• INSTRUCTIONS:
(1) According to the e-waste text, what is released when e-waste is burned to recover metals?
(2) Duplicate the part of the e-waste text starting at "- Air pollution" and ending at "just thrown away.".

• TEXT SHOWN:
____

Technology has an environmental cost. When devices are thrown away, they become e-waste — and handled carelessly, they poison soil and water and waste valuable materials. As a digital citizen, knowing how to deal with e-waste responsibly is part of using technology well.
1What is e-waste, and why it's hazardous
E-waste (electronic waste) is discarded electrical and electronic devices — old phones, computers, batteries, TVs, chargers and cables. As people upgrade gadgets ever faster, e-waste is one of the fastest-growing kinds of waste in the world.
Why it's dangerous:
- Toxic materials — devices contain lead, mercury, cadmium and other harmful substances. Dumped in landfills, these leak into soil and groundwater, harming people, plants and animals.
- Air pollution — burning e-waste to recover metals releases poisonous fumes.
- Wasted resources — e-waste also contains valuable, recoverable materials (gold, copper, aluminium) that are lost when it's just thrown away.

____

• DATA FOR ANALYSIS:
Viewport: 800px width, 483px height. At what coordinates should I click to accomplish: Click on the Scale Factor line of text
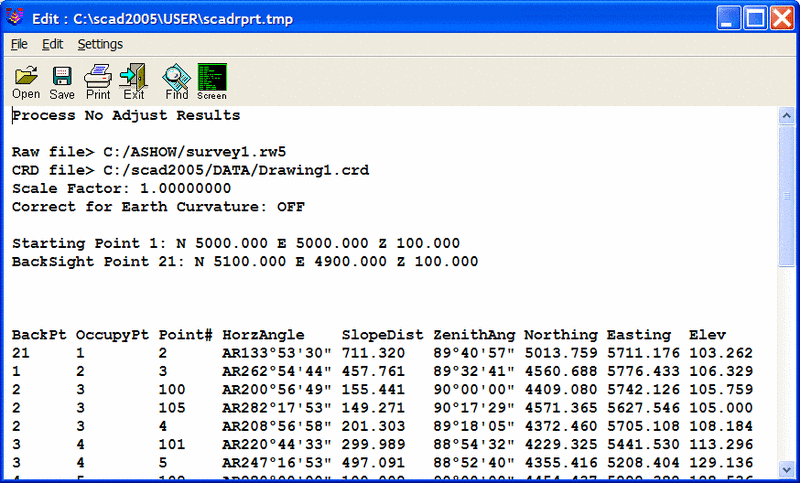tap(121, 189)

____

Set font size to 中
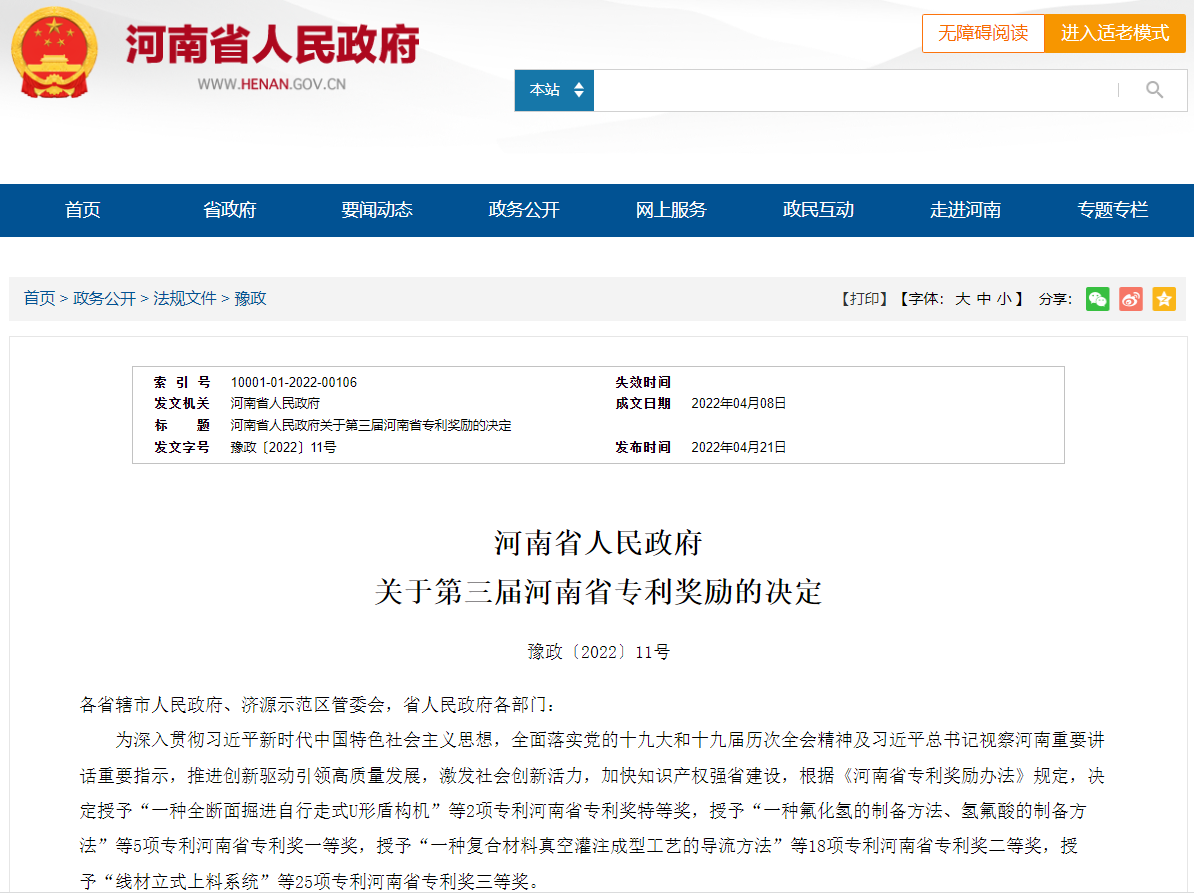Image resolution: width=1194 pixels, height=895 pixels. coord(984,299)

____

• RESPONSES TO THE EXERCISE:
(1) Poisonous fumes.

(2)
- Air pollution — burning e-waste to recover metals releases poisonous fumes.
- Wasted resources — e-waste also contains valuable, recoverable materials (gold, copper, aluminium) that are lost when it's just thrown away.